Belgique

Les prisons belges sont "des parkings inhumains", a estimé jeudi matin le président du PS, Elio Di Rupo, sur les ondes de La Première.

L'ancien Premier ministre a appelé à "tenter de tirer des conséquences politiques" de la tuerie de Liège, tout en affirmant ne pas vouloir "politiser le dossier". Lors de son interview, M. Di Rupo a notamment déploré l'absence d'approche de remise en condition des détenus pour la société.

D'après lui, deux tendances s'opposent à ce propos, avec d'une part les partis socialiste et écologiste qui veulent permettre au terme de l'incarcération d'avoir des personnes intégrables dans la société, et d'autre part, "la droite qui veut faire croire que les peines incompressibles sont la solution".

"Sans accompagnement, ces personnes deviennent des bombes humaines.
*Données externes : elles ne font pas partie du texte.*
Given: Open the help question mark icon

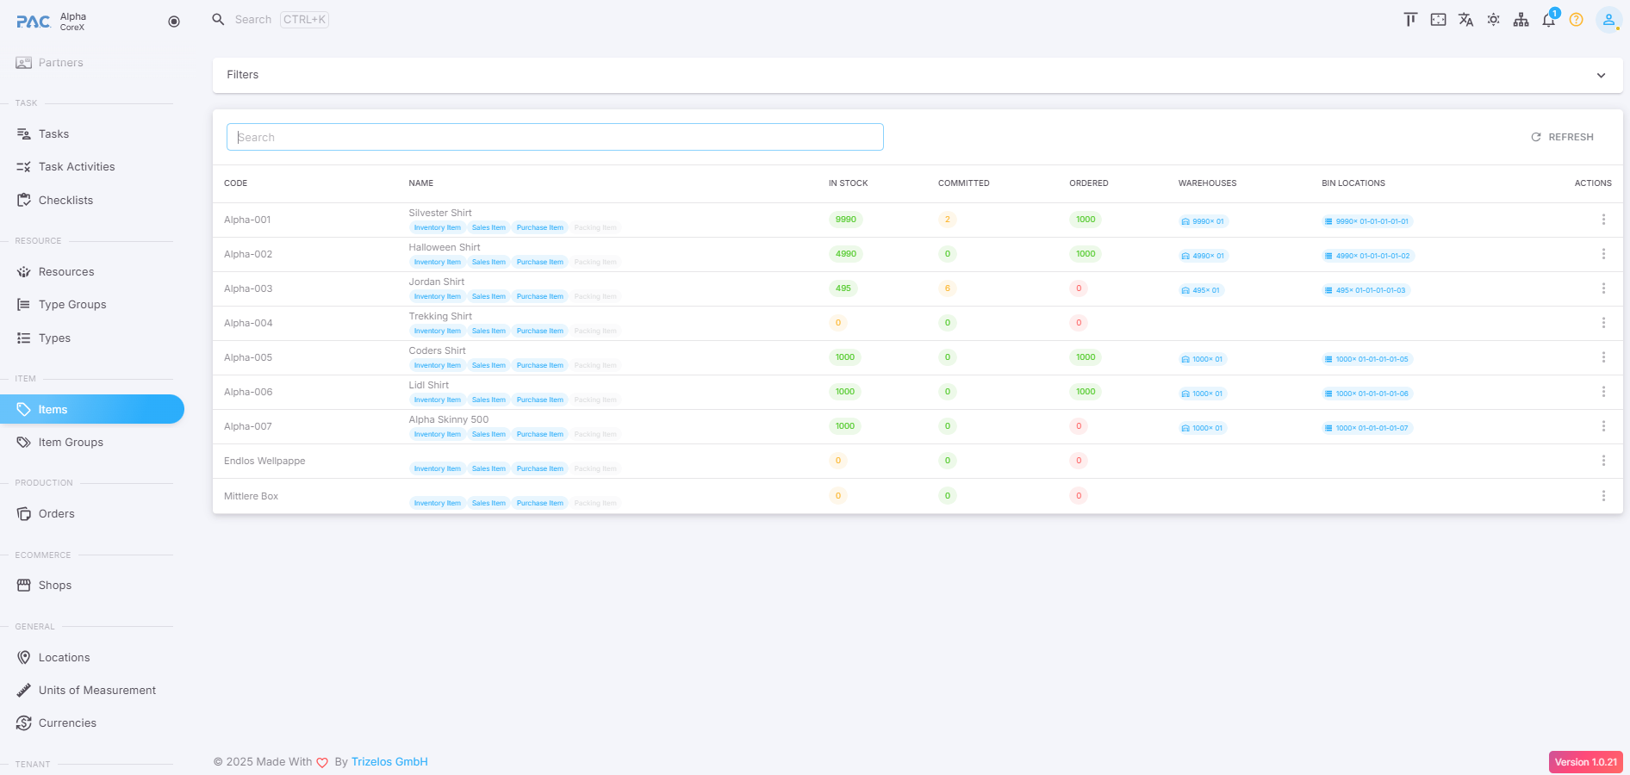Looking at the screenshot, I should 1576,20.
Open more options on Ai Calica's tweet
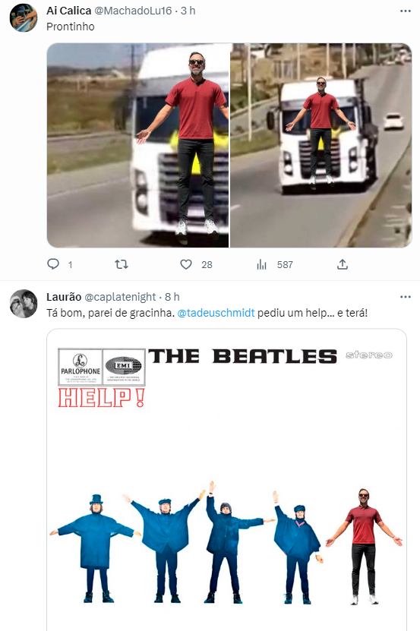Image resolution: width=420 pixels, height=631 pixels. coord(405,11)
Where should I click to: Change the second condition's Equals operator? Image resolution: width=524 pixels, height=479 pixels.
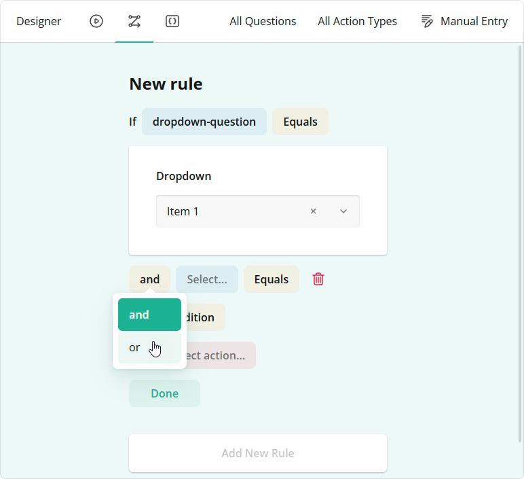pyautogui.click(x=272, y=279)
Que les peines soient compressibles ou incompressibles, il faut que quand ces personnes sortent, elles soient intégrables dans la société", a martelé le président des socialistes.

Elio Di Rupo a par ailleurs fustigé le manque d'empathie général du gouvernement fédéral. "La N-VA veut capter les voix notamment de l'extrême droite et elle se montre donc extrêmement dure, proche de la xénophobie. Cela entraîne tout le gouvernement dans cette attitude", a-t-il lancé.
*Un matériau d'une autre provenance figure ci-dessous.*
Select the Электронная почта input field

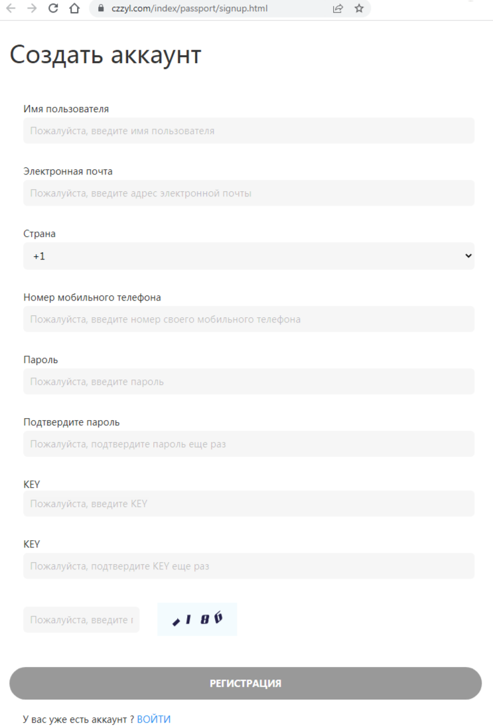tap(249, 193)
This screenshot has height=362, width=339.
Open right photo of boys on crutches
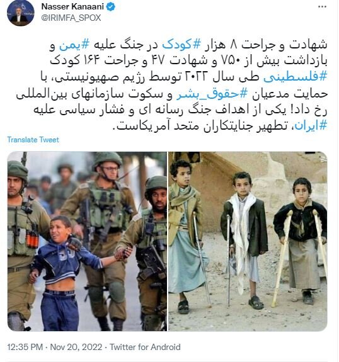(x=248, y=241)
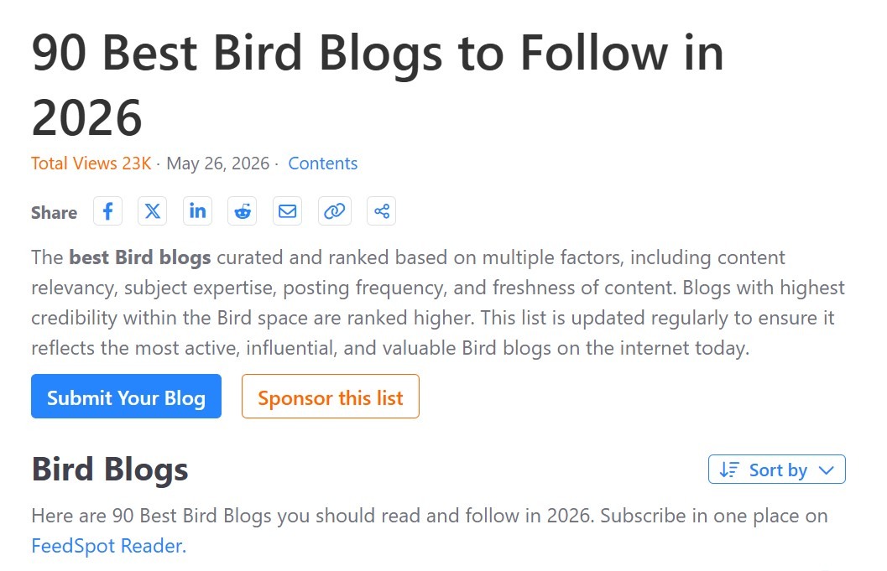Share via the LinkedIn icon
This screenshot has height=571, width=887.
197,211
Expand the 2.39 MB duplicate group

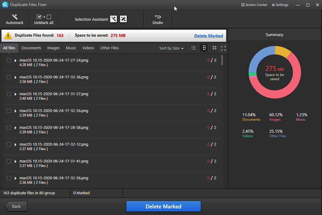15,111
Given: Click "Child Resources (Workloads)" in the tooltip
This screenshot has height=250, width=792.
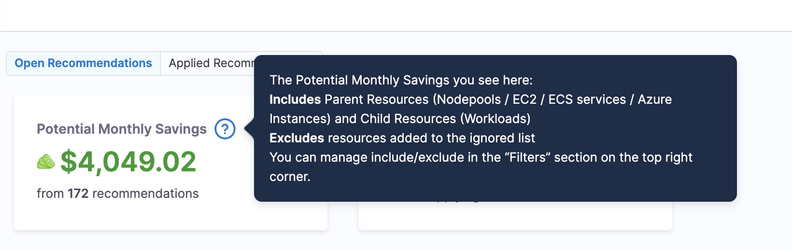Looking at the screenshot, I should [445, 119].
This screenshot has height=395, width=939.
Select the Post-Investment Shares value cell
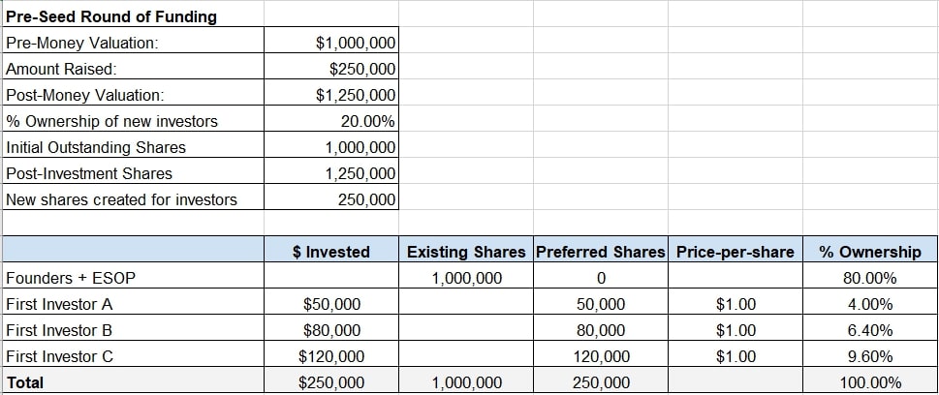(360, 173)
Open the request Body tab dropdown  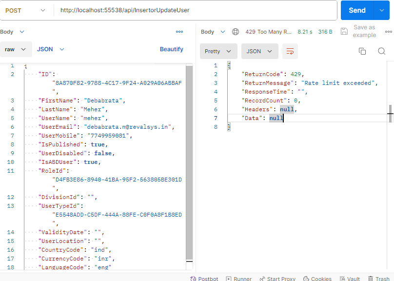tap(12, 32)
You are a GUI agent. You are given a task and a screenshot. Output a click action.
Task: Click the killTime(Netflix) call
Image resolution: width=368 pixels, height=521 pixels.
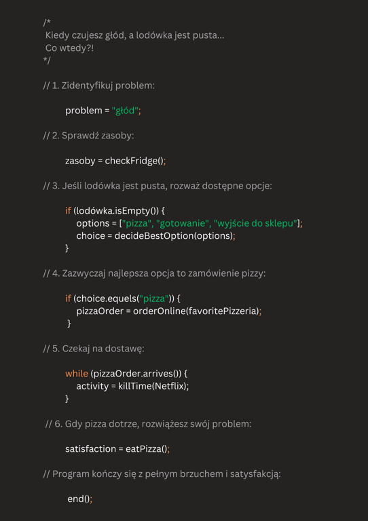click(152, 386)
L'ancien Premier ministre a ensuite estimé que la "sécurité totale" ne pouvait pas être atteinte, mais a plaidé pour l'octroi de moyens financiers supplémentaires entre autres aux policiers et aux services de renseignements pour réduire les risques.

En fin d'interview, il est également revenu sur le décès de Mawda, une fillette kurde tuée par un policier lors d'une intervention. "Je n'accable pas le policier, c'est une question d'État. Nous avons une responsabilité morale", a-t-il commenté, avant de se déclarer favorable à une régularisation des parents de Mawda.

La N-VA veut isoler immédiatement chaque détenu radicalisé

La N-VA souhaite que chaque détenu radicalisé soit immédiatement placé en régime d'isolement et fasse l'objet d'un suivi spécifique, a expliqué jeudi Koen Metsu, le président de l'ancienne commission temporaire 'Lutte contre le terrorisme' de la Chambre. "La Sûreté de l'Etat a connaissance de 400 profils à risque dans les prisons", affirme M. Metsu, qui conteste l'approche du ministre de la Justice, Koen Geens (CD&V), concernant ces détenus.

"Il veut dans un premier temps les incarcérer dans le régime normal afin d'évaluer ceux qui doivent être mis à part. Je veux que chaque personne avec une pensée terroriste radicale soit d'abord isolée et qu'ensuite on évalue si elle est prête pour le régime habituel", détaille le nationaliste flamand.

Ce dernier affirme par ailleurs ne pas comprendre que la peine maximale pour appartenance à un groupe terroriste ne soit que de cinq ans. "En Belgique, vous pouvez de surcroît être libéré après avoir purgé un tiers de la peine. C'est une période très courte, nous devons l'utiliser au maximum et ensuite continuer à suivre ces personnes", estime-t-il.